The NFT artwork, Chaos #501, is built from thousands of 3D models. Most of the items are familiar, such as basketball, toilet, Connect Four, and wigs. Those objects are rotating and are not limited by the physical rules of our world as they infinitely penetrate one another across the screen. These sculptures operate as archaeology in the present, aiming to be able to show the form of three-dimensional sculpture in motion.
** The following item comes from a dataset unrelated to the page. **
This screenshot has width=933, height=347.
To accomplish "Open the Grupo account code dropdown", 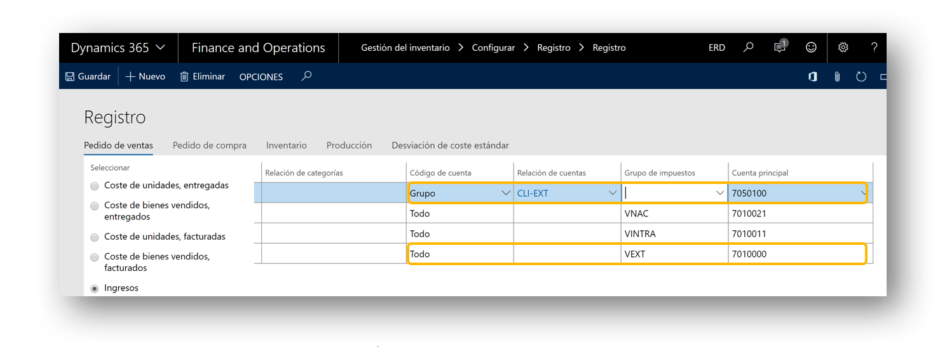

Fischer's practice is characterized by a diversity of materials, strategies, and concepts. One of his most famous works is a giant wax figure, Untitled (2011), modeled after Jambologna's Rape of the Sabine Women (1579–83). The wax drips and solidifies during the melting process until it becomes nothing like death. The work mixes the ephemeral and the unique as it melts. Fischer experimented with previously uncharted territory in the Chaos series, expanding materials from real materials like clay and wax to digital virtual figures.
Fischer's work is a distortion of reality that openly admits to being influenced by the Dada, Surrealism, and Pop Art movements. These movements resemble manipulating pre-made images to create surprising and inventive combinations, scale shifts, and occasionally strong collisions of visual information. On average, work such as his computer sculpture NFT series, "Chaos," sells for approximately $100,000. A 3D model fusing an ice cube tray with a frozen steak sold for nearly $70,000. Do commercial considerations and trends make this art valuable beyond the original art?